My mother and a few other friends have said I should go anyway, but I don't want to create drama and anger when she should be enjoying her special day.
I’ve been in tears about this since I found out. I don't know if I should even mention this to my friend after the fact, in case it could affect her relationship with her sister.
Am I making a mountain out of a molehill?
No, you have every reason to be hurt and angry.
Your friend’s sister is beyond insensitive to the point of cruel indifference, even if she perhaps doesn’t know all about your fertility struggle.
You are neither worthless nor inferior. You’ve been an important person in your friend’s life through years of many different experiences.
Someone should speak to the thoughtless sister about this… but not you.

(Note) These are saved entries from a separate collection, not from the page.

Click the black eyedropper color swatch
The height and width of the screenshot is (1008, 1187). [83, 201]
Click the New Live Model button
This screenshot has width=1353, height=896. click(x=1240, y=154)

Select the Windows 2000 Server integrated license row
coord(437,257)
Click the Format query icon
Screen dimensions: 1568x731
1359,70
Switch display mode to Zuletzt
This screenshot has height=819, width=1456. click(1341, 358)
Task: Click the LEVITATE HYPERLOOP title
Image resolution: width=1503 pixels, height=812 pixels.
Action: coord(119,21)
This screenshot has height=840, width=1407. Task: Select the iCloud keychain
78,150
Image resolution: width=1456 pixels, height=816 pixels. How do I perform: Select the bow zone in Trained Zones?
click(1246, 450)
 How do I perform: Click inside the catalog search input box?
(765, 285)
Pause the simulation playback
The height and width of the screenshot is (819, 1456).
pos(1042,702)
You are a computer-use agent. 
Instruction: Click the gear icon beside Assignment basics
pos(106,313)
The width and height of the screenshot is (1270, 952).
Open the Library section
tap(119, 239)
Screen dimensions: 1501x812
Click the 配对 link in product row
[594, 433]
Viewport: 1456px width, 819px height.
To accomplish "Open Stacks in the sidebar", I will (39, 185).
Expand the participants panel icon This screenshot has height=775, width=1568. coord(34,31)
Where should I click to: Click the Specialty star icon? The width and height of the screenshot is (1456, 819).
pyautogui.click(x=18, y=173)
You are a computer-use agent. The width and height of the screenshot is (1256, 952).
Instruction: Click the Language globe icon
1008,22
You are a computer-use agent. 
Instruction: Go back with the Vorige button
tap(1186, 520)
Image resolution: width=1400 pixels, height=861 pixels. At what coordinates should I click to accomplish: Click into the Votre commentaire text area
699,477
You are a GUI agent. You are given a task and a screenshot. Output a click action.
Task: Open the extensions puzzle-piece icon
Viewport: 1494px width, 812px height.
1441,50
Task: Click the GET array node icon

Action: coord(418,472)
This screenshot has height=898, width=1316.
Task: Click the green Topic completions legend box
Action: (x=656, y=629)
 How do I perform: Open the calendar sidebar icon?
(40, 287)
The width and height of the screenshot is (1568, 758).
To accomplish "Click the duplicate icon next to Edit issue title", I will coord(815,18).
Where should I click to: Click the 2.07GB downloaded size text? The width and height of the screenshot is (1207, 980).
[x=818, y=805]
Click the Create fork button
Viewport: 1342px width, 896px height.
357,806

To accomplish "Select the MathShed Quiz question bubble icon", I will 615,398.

Your mother could call their mother, or a friend could call this sister directly. She should be reminded that a “best friend” is one of the most supportive people in life, and that her pregnant sister will be mortified and upset to find you left out.
She knows well of your deep wish for motherhood and how happy you are for her.
The exclusion should be overridden, even if you do have to show up without an invitation.
That’ll take bravery, but if you can handle it, you’re the one to be admired.
I was going out with my mate, she began to flirt with me (I’m a man), and it made me feel really uncomfortable.
She stayed at my house that night, and began rubbing my genitals. I told her to stop, but she did not.
She continued to commit sexual acts towards me, and I kept pushing her away.
She’s my cousin. How do I make her stop without hurting her (physically), and tell her that it’s just not right?
Speak up! Do not let her stay over ever again.
You may have been “mates” before, but her approach crossed the line to committing a sexual assault on you.
Tell her so. And say clearly that you’re legally within your rights to report her to the police.
Do this if you feel she’ll try again, and definitely do it if she does approach you sexually again.
Find other mates. And know this: No one has the right to sexually abuse you, whether it’s a cousin, so-called friend, or anyone else.
FEEDBACK Regarding the tall, “a bit overweight” woman, 31, who’s never had a boyfriend (June 3):
Reader – “Your reply acknowledged how hard online dating is.
“I found it rough also, despite being 5'2” and normal body weight.
“It took me years to meet my current husband and now-father of our two kids, when I was almost 32 and I was losing hope, too.
“The only thing I stress is the importance of not sleeping with men you meet too early.
“Men often have a "grass is always greener" attitude, and when they invariably walk away after two or three dates, you feel a lot better about yourself if you didn't sleep with them (or other stuff).
“They aren't even necessarily superficial jerks, it's just our culture, and they will get to a stage where they want to settle down.
“One day “So Discouraged” will probably find herself on a date with one of these Now-I'm-Ready men.”
Tip of the day:
Don’t let an insensitive, thoughtless person define you by exclusion. Include yourself!